Stefan Pogatscher, assoziierter Professor an der Montanuniversität Leoben, erhält den mit 1,5 Millionen Euro dotierten Starting Grant des Europäischen Forschungsrates (ERC) und holt damit erstmals diese prestigeträchtige Auszeichnung an die Montanuniversität Leoben. Er wird damit die Bewegung von Atomen in Metallen untersuchen.
Fast alle Materialien zeigen Nicht-Gleichgewichtsphasenübergänge, über welche viele technologisch wichtige Eigenschaften (z.B. Festigkeit, Korrosionsbeständigkeit, magnetische Eigenschaften usw.) eingestellt werden. Eine Schlüsselfrage der Materialwissenschaft ist es zu verstehen, wie schnell diese Übergänge auftreten und damit die gewünschten Eigenschaften erreicht werden können. In Metallen ist diese Geschwindigkeit über fehlende Atome geregelt. Der Mechanismus funktioniert wie ein mit Figuren besetztes Schachbrett, wobei die Figuren die Atome im Material darstellen. Sind alle Felder besetzt, können sich die Figuren nicht bewegen. Nur wenn Figuren fehlen sind diese beweglich. Obwohl der Mechanismus Mitte des letzten Jahrhunderts entdeckt wurde, gibt es bis heute in Nicht-Gleichgewichts-Situationen keine allgemein gültigen Berechnungsmodelle, weil eine indirekte oder direkte Beobachtung der fehlenden Atome bei industriell relevanten Bedingungen aufgrund deren Geschwindigkeit und der Lokalisierung auf einzelne Atompositionen nicht möglich war. Pogatscher möchte diese Limitierungen nun aushebeln.

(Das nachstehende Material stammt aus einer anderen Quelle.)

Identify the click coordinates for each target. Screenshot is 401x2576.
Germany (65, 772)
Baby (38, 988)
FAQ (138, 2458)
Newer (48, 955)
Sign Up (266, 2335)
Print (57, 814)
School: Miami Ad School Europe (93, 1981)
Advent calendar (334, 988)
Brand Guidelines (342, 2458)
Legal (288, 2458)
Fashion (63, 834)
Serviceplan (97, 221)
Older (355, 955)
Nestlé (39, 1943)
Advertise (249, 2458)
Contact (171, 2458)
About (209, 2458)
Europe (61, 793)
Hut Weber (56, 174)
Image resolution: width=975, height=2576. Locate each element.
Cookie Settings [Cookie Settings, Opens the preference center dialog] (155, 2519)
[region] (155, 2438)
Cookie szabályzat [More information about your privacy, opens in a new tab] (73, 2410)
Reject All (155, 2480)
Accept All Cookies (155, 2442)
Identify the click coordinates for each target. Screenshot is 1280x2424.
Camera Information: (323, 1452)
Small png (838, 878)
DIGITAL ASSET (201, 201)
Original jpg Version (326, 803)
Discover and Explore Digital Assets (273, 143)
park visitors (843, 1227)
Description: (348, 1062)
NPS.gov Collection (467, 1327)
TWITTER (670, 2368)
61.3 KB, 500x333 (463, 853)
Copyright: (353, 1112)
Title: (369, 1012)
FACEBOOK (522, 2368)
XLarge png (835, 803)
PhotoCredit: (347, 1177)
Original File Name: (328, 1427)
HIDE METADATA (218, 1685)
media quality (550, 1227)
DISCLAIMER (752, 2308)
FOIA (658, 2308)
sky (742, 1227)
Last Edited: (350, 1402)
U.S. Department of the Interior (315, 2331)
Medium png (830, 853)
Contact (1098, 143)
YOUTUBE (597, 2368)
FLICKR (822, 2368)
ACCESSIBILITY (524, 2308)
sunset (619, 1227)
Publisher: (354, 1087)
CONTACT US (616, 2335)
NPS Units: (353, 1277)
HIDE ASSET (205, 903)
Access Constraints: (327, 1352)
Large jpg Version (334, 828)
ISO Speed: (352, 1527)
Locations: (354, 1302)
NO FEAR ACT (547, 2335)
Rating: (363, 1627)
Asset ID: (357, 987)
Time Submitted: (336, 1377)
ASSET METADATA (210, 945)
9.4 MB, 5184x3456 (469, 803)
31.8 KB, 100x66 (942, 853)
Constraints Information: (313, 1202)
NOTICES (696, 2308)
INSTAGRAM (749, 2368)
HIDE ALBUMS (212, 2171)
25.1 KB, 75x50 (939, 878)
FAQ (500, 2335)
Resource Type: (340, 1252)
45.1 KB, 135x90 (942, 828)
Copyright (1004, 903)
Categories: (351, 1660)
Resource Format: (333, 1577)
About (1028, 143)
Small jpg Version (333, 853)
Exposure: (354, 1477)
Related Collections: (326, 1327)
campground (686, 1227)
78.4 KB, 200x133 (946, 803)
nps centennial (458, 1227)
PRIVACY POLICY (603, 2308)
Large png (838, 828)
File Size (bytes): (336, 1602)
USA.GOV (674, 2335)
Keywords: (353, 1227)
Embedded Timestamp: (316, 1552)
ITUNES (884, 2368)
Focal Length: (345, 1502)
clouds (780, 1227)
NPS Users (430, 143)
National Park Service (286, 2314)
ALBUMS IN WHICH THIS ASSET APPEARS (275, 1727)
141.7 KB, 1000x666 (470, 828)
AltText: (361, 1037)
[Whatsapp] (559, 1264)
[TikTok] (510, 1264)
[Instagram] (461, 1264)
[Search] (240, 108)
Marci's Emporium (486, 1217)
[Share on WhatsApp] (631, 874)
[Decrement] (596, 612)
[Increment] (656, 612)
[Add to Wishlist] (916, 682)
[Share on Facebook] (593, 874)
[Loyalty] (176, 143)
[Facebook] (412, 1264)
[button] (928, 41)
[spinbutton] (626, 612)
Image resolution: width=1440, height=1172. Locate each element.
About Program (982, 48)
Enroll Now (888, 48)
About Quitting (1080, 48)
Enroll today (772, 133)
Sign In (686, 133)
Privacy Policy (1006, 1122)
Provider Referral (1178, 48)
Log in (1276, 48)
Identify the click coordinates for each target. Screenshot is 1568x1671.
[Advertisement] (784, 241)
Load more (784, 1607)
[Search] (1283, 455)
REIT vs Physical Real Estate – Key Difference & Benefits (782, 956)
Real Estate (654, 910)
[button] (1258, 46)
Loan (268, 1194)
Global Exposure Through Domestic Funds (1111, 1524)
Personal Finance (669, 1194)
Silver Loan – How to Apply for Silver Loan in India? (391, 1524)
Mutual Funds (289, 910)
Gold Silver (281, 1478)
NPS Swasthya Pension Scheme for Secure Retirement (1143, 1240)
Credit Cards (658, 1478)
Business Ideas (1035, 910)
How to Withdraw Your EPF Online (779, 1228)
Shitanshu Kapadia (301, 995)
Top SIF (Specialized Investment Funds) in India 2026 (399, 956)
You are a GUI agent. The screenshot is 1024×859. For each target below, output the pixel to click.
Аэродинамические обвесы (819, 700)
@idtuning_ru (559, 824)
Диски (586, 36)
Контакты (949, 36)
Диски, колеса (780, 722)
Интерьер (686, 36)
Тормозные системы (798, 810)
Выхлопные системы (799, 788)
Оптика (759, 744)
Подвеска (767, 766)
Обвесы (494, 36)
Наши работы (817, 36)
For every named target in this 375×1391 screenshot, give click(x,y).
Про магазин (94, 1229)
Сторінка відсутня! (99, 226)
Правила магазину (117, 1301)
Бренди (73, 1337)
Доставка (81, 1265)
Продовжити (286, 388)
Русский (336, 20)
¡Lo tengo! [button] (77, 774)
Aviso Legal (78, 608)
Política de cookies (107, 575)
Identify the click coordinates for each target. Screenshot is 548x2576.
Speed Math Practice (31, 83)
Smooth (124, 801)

Einerseits verwendet er ultraschnelle Chip-Kalorimetrie, um die Geschwindigkeit dieser Reaktionen im Nicht-Gleichgewicht zu messen und die Entwicklung der Anzahl an fehlenden Atomen indirekt zu bestimmen. Auch soll die neuartige Technik der Chip-Kalorimetrie als Standard für die thermische Analyse von Metallen etabliert werden.
Andererseits ist es das Ziel, sehr lokal mittels Raster-Transmissionselektronenmikroskopie die Bewegung einzelner fehlender Atome in Metallen zu filmen, womit diese erstmals direkt bei deren Arbeit des Transports von Atomen beobachtet werden können.
Das Projekt schließt eine über ein halbes Jahrhundert bestehende Lücke zwischen Theorie und Experiment. Aus den Erkenntnissen sind erhebliche Auswirkungen auf die Optimierung und Gestaltung neuer Prozesse und Produkte im Bereich der Metallurgie, aber auch in der Materialwissenschaft insgesamt, zu erwarten.